Task objective
Reproduce the items below with every instance of "coordinate pair" swapped for "pair of numbers", keeping everything else the same.

━━━━━━━━━━━━━━━━━━━━

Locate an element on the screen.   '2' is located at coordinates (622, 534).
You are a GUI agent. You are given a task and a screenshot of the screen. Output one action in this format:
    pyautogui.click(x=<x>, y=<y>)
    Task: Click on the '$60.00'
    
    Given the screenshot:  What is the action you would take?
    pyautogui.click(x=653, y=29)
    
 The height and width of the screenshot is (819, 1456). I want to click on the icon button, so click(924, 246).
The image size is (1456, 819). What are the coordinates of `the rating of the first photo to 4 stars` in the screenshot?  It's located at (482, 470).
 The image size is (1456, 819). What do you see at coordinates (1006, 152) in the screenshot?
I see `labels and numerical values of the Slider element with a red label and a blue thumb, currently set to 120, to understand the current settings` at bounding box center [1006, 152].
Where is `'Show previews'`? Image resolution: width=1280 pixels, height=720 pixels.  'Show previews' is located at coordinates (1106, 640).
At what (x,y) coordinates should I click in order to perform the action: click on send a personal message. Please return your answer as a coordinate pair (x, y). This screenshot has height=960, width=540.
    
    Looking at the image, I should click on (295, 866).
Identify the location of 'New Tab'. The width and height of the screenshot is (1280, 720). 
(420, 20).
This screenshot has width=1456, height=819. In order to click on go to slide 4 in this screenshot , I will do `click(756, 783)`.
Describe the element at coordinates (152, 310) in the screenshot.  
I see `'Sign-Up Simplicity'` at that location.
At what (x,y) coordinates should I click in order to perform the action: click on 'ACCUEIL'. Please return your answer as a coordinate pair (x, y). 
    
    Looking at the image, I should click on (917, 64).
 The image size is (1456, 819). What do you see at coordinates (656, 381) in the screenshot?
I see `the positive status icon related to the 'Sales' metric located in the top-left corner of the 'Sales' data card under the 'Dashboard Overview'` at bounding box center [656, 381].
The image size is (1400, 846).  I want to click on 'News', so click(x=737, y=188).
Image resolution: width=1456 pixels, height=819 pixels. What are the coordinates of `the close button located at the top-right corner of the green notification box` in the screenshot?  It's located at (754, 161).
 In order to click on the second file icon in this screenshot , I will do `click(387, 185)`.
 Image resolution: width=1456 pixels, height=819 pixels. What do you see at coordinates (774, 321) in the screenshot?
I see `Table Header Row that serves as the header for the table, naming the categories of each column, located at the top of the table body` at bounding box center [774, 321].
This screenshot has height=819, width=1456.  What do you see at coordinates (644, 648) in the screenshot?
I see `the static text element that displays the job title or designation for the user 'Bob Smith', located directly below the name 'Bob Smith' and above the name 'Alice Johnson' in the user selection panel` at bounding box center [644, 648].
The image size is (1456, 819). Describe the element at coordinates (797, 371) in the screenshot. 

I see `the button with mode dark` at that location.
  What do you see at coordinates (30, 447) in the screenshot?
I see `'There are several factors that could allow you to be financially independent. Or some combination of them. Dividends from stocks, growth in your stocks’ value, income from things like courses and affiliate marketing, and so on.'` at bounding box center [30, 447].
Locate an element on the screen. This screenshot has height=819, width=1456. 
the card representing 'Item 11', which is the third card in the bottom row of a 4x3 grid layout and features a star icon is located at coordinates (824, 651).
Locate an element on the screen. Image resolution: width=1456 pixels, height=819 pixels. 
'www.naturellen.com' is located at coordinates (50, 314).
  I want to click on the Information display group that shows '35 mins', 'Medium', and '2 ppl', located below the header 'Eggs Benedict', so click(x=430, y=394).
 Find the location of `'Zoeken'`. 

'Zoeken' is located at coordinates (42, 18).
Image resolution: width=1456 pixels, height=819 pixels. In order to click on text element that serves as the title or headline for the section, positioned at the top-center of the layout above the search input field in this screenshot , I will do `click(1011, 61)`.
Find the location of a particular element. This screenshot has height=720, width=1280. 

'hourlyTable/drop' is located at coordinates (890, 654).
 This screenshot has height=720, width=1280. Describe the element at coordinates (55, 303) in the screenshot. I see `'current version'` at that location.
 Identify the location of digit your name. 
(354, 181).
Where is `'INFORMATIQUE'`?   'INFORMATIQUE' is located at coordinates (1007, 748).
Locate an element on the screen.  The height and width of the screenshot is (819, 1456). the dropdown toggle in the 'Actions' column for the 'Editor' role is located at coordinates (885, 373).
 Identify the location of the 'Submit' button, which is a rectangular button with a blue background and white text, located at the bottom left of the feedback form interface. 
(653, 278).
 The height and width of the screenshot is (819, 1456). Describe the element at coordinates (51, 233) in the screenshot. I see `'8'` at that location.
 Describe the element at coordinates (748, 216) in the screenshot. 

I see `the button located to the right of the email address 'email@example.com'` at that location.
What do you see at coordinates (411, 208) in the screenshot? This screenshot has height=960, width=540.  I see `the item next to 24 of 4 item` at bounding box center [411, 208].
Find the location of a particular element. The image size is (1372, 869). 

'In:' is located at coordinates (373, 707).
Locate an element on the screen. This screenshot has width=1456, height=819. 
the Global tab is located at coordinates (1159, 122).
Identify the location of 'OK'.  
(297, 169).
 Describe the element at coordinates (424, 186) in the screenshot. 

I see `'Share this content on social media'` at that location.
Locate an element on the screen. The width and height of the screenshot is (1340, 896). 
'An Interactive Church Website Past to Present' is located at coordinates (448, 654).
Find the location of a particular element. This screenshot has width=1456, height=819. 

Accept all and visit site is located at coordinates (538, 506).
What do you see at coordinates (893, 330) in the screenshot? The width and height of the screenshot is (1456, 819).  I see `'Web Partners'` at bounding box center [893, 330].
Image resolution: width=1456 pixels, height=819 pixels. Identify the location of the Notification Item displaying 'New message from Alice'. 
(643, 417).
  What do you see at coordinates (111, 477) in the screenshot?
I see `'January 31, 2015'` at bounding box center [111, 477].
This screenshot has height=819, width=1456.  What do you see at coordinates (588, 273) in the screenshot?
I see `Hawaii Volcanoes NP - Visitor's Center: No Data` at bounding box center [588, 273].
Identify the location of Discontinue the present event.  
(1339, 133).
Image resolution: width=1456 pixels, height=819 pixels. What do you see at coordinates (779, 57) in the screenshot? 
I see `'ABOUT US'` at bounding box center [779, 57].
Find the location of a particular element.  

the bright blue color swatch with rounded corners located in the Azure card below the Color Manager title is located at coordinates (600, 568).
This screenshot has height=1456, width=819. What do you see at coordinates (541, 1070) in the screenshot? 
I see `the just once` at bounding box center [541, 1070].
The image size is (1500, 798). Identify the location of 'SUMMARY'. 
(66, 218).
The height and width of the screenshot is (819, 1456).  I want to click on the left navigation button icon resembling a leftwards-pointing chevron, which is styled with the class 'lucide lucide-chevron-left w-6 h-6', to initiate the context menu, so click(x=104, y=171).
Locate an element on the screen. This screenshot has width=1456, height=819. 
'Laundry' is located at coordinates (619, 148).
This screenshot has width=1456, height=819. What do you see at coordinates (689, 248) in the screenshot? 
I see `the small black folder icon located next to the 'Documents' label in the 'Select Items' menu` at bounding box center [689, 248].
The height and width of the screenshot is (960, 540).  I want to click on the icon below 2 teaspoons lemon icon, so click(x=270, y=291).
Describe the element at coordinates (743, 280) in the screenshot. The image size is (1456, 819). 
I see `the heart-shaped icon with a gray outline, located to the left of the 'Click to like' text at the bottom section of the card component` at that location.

━━━━━━━━━━━━━━━━━━━━

Right answer
Locate an element on the screen.   '2' is located at coordinates (622, 534).
You are a GUI agent. You are given a task and a screenshot of the screen. Output one action in this format:
    pyautogui.click(x=<x>, y=<y>)
    Task: Click on the '$60.00'
    
    Given the screenshot:  What is the action you would take?
    pyautogui.click(x=653, y=29)
    
 The height and width of the screenshot is (819, 1456). I want to click on the icon button, so click(924, 246).
The image size is (1456, 819). What are the coordinates of `the rating of the first photo to 4 stars` in the screenshot?  It's located at (482, 470).
 The image size is (1456, 819). What do you see at coordinates (1006, 152) in the screenshot?
I see `labels and numerical values of the Slider element with a red label and a blue thumb, currently set to 120, to understand the current settings` at bounding box center [1006, 152].
Where is `'Show previews'`? Image resolution: width=1280 pixels, height=720 pixels.  'Show previews' is located at coordinates (1106, 640).
At what (x,y) coordinates should I click in order to perform the action: click on send a personal message. Please return your answer as a pair of numbers (x, y). This screenshot has height=960, width=540.
    
    Looking at the image, I should click on (295, 866).
Identify the location of 'New Tab'. The width and height of the screenshot is (1280, 720). 
(420, 20).
This screenshot has width=1456, height=819. In order to click on go to slide 4 in this screenshot , I will do `click(756, 783)`.
Describe the element at coordinates (152, 310) in the screenshot.  
I see `'Sign-Up Simplicity'` at that location.
At what (x,y) coordinates should I click in order to perform the action: click on 'ACCUEIL'. Please return your answer as a pair of numbers (x, y). 
    
    Looking at the image, I should click on (917, 64).
 The image size is (1456, 819). What do you see at coordinates (656, 381) in the screenshot?
I see `the positive status icon related to the 'Sales' metric located in the top-left corner of the 'Sales' data card under the 'Dashboard Overview'` at bounding box center [656, 381].
The image size is (1400, 846).  I want to click on 'News', so click(x=737, y=188).
Image resolution: width=1456 pixels, height=819 pixels. What are the coordinates of `the close button located at the top-right corner of the green notification box` in the screenshot?  It's located at (754, 161).
 In order to click on the second file icon in this screenshot , I will do `click(387, 185)`.
 Image resolution: width=1456 pixels, height=819 pixels. What do you see at coordinates (774, 321) in the screenshot?
I see `Table Header Row that serves as the header for the table, naming the categories of each column, located at the top of the table body` at bounding box center [774, 321].
This screenshot has height=819, width=1456.  What do you see at coordinates (644, 648) in the screenshot?
I see `the static text element that displays the job title or designation for the user 'Bob Smith', located directly below the name 'Bob Smith' and above the name 'Alice Johnson' in the user selection panel` at bounding box center [644, 648].
The image size is (1456, 819). Describe the element at coordinates (797, 371) in the screenshot. 

I see `the button with mode dark` at that location.
  What do you see at coordinates (30, 447) in the screenshot?
I see `'There are several factors that could allow you to be financially independent. Or some combination of them. Dividends from stocks, growth in your stocks’ value, income from things like courses and affiliate marketing, and so on.'` at bounding box center [30, 447].
Locate an element on the screen. This screenshot has height=819, width=1456. 
the card representing 'Item 11', which is the third card in the bottom row of a 4x3 grid layout and features a star icon is located at coordinates (824, 651).
Locate an element on the screen. Image resolution: width=1456 pixels, height=819 pixels. 
'www.naturellen.com' is located at coordinates (50, 314).
  I want to click on the Information display group that shows '35 mins', 'Medium', and '2 ppl', located below the header 'Eggs Benedict', so click(x=430, y=394).
 Find the location of `'Zoeken'`. 

'Zoeken' is located at coordinates (42, 18).
Image resolution: width=1456 pixels, height=819 pixels. In order to click on text element that serves as the title or headline for the section, positioned at the top-center of the layout above the search input field in this screenshot , I will do `click(1011, 61)`.
Find the location of a particular element. This screenshot has height=720, width=1280. 

'hourlyTable/drop' is located at coordinates (890, 654).
 This screenshot has height=720, width=1280. Describe the element at coordinates (55, 303) in the screenshot. I see `'current version'` at that location.
 Identify the location of digit your name. 
(354, 181).
Where is `'INFORMATIQUE'`?   'INFORMATIQUE' is located at coordinates (1007, 748).
Locate an element on the screen.  The height and width of the screenshot is (819, 1456). the dropdown toggle in the 'Actions' column for the 'Editor' role is located at coordinates (885, 373).
 Identify the location of the 'Submit' button, which is a rectangular button with a blue background and white text, located at the bottom left of the feedback form interface. 
(653, 278).
 The height and width of the screenshot is (819, 1456). Describe the element at coordinates (51, 233) in the screenshot. I see `'8'` at that location.
 Describe the element at coordinates (748, 216) in the screenshot. 

I see `the button located to the right of the email address 'email@example.com'` at that location.
What do you see at coordinates (411, 208) in the screenshot? This screenshot has height=960, width=540.  I see `the item next to 24 of 4 item` at bounding box center [411, 208].
Find the location of a particular element. The image size is (1372, 869). 

'In:' is located at coordinates (373, 707).
Locate an element on the screen. This screenshot has width=1456, height=819. 
the Global tab is located at coordinates (1159, 122).
Identify the location of 'OK'.  
(297, 169).
 Describe the element at coordinates (424, 186) in the screenshot. 

I see `'Share this content on social media'` at that location.
Locate an element on the screen. The width and height of the screenshot is (1340, 896). 
'An Interactive Church Website Past to Present' is located at coordinates (448, 654).
Find the location of a particular element. This screenshot has width=1456, height=819. 

Accept all and visit site is located at coordinates (538, 506).
What do you see at coordinates (893, 330) in the screenshot? The width and height of the screenshot is (1456, 819).  I see `'Web Partners'` at bounding box center [893, 330].
Image resolution: width=1456 pixels, height=819 pixels. Identify the location of the Notification Item displaying 'New message from Alice'. 
(643, 417).
  What do you see at coordinates (111, 477) in the screenshot?
I see `'January 31, 2015'` at bounding box center [111, 477].
This screenshot has height=819, width=1456.  What do you see at coordinates (588, 273) in the screenshot?
I see `Hawaii Volcanoes NP - Visitor's Center: No Data` at bounding box center [588, 273].
Identify the location of Discontinue the present event.  
(1339, 133).
Image resolution: width=1456 pixels, height=819 pixels. What do you see at coordinates (779, 57) in the screenshot? 
I see `'ABOUT US'` at bounding box center [779, 57].
Find the location of a particular element.  

the bright blue color swatch with rounded corners located in the Azure card below the Color Manager title is located at coordinates (600, 568).
This screenshot has height=1456, width=819. What do you see at coordinates (541, 1070) in the screenshot? 
I see `the just once` at bounding box center [541, 1070].
The image size is (1500, 798). Identify the location of 'SUMMARY'. 
(66, 218).
The height and width of the screenshot is (819, 1456).  I want to click on the left navigation button icon resembling a leftwards-pointing chevron, which is styled with the class 'lucide lucide-chevron-left w-6 h-6', to initiate the context menu, so click(x=104, y=171).
Locate an element on the screen. This screenshot has width=1456, height=819. 
'Laundry' is located at coordinates (619, 148).
This screenshot has width=1456, height=819. What do you see at coordinates (689, 248) in the screenshot? 
I see `the small black folder icon located next to the 'Documents' label in the 'Select Items' menu` at bounding box center [689, 248].
The height and width of the screenshot is (960, 540).  I want to click on the icon below 2 teaspoons lemon icon, so click(x=270, y=291).
Describe the element at coordinates (743, 280) in the screenshot. The image size is (1456, 819). 
I see `the heart-shaped icon with a gray outline, located to the left of the 'Click to like' text at the bottom section of the card component` at that location.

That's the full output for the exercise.